-- Start of Excerpt provided --
Now, they have come up with their latest update „Mobile Elite 2015“ that more or less global executives have become mobile in terms of reaching a mobile device saturation point. Already more than 9 out of 10 business executives access the mobile web to get the latest business content and news updates via their tablets or smartphones (of which they have in average 6 (!) devices at home). Compared to last year, the access to „news feeds“ has shown the highest growth for smartphones (45% to 60%). Their main time of reading the news is in the morning of weekdays (87%), predominantly with interest in financial news and stock prices (71%). Six in ten business leaders say they access the news via mobiles in the morning.

However, when we think that the weekend is a „news off time“ for business execs, we might prove wrong. More than over six in ten business decision makers check their news and business content over the weekend. It is their time to deep-dive into content as time allows them to. Like last year’s results it becomes clear that as of the mobile options most of the top management does not differentiate between weekday and weekend any longer. Mobiles keeps them in the business all days. Furthermore, the second screen phenomenon can also be seen at business executives. TV might still be their main source of content delivery in the morning (51%), but three out of four (75%) watch TV at the same time as using their mobile device (6% more than in 2014), or maybe on their mobile devices.

„With mobile saturation at an all-time high, we’re now seeing business executives shifting their attentions towards a more connected lifestyle. With a slowdown in hardware innovation in 2015, the survey suggests that global executives are unlocking the potential of their technology to be more connected, more of the time. We could be witnessing the start of the next mobile renaissance.“
Mike Jeanes, Director of Research, EMEA, CNBC

Spot On!
-- End of Excerpt provided --
-- Start of Records --
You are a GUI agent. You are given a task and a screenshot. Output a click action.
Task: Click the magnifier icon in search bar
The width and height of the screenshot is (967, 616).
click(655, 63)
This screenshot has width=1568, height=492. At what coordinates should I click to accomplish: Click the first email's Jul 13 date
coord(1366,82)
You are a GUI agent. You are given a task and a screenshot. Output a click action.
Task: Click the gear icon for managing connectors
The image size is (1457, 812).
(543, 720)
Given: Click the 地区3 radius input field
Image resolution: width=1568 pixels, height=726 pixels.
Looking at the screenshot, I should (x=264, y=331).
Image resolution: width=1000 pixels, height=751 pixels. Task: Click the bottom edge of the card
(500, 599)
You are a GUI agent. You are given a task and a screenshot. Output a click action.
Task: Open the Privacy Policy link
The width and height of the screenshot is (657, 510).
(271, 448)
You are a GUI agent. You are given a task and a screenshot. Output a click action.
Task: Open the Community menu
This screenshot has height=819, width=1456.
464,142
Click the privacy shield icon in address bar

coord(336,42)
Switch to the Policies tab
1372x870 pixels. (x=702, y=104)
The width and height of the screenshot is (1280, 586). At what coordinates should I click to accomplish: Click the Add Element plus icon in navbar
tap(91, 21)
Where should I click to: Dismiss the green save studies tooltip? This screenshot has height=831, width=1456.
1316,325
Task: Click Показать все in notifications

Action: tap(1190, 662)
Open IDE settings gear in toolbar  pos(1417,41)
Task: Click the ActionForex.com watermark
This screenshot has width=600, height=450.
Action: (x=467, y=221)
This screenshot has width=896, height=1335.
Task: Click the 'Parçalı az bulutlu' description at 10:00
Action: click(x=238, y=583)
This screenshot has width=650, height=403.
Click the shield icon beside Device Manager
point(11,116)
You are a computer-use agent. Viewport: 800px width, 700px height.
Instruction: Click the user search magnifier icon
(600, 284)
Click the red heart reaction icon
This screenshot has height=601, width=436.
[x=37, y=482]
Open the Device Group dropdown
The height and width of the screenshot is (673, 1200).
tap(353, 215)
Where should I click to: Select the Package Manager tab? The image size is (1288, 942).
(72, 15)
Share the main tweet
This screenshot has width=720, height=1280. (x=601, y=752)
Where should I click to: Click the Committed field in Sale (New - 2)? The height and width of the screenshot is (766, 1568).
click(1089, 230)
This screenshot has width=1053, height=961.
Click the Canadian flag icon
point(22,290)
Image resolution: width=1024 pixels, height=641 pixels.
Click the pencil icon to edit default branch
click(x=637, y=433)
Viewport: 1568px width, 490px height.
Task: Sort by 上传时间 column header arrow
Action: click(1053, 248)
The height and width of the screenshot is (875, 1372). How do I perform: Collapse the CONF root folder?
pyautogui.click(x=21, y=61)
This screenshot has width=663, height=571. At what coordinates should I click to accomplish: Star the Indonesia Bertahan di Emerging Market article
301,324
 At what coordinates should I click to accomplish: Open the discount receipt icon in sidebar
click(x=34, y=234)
-- End of Records --
● **Short exercise 1**
From the excerpt on executives' mobile news habits, extract the passage from "However, when we" to "their mobile devices.".
● **Short exercise 2**
Answer these questions using the excerpt on executives' mobile news habits:
(a) What share of executives read the news on weekday mornings?
(b) What share of executives watch TV while using a mobile device?
(c) What position does Mike Jeanes hold?
● **Short exercise 3**
Pick up the excerpt on executives' mobile news habits where it ends and keep writing.

● **Exercise result 1**
However, when we think that the weekend is a „news off time“ for business execs, we might prove wrong. More than over six in ten business decision makers check their news and business content over the weekend. It is their time to deep-dive into content as time allows them to. Like last year’s results it becomes clear that as of the mobile options most of the top management does not differentiate between weekday and weekend any longer. Mobiles keeps them in the business all days. Furthermore, the second screen phenomenon can also be seen at business executives. TV might still be their main source of content delivery in the morning (51%), but three out of four (75%) watch TV at the same time as using their mobile device (6% more than in 2014), or maybe on their mobile devices.

● **Exercise result 2**
(a) 87%
(b) 75%, or three out of four
(c) Director of Research, EMEA, CNBC

● **Exercise result 3**
Even more interesting to see is that the Internet-of-Things (IoT) has found their way into the business executives homes. Just about four in ten business leaders operate apps at home via their mobiles. This means that top decision makers become „early drivers“ of technology by the use of mobile devices and wearables. More than every second respondent (54%) claimed to like the idea of hands free technology. This means they do not want to end their mobile journey with smart homes and smart security systems. Still, when it comes to cyber security business leaders are now „extremely concerned“. More than three out of four (82%) value mobile data privacy and security a „concern“, while admitting (41%) it is the most important technological influencer for 2016, followed by cloud technology (35%) and mobile e-commerce (34%).

The study shows that the C-Suite might be fully mobile but also understands and respects the responsibilities it needs to create a sustainable future.

Would you agree?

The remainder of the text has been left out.